=== Section Start ===
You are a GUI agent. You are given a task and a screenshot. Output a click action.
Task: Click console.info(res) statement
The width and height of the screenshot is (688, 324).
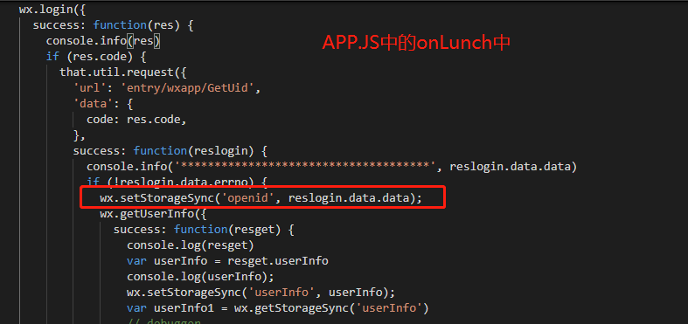[104, 41]
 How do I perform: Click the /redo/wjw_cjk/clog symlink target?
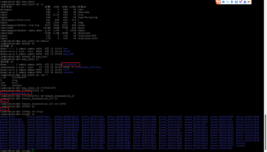(87, 67)
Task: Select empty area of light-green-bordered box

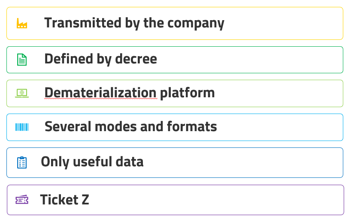Action: point(278,93)
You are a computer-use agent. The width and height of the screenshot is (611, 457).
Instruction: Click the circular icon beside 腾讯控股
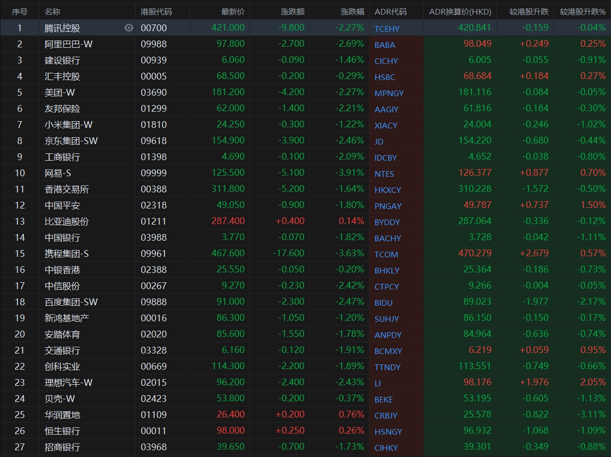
=== Section End ===
**Required action**
Leave the pictures out. Extract exactly the lines running from the one with "You are a computer-use" through the last entry, both ends included.

**Final answer**
You are a computer-use agent. The width and height of the screenshot is (611, 457).
Instruction: Click the circular icon beside 腾讯控股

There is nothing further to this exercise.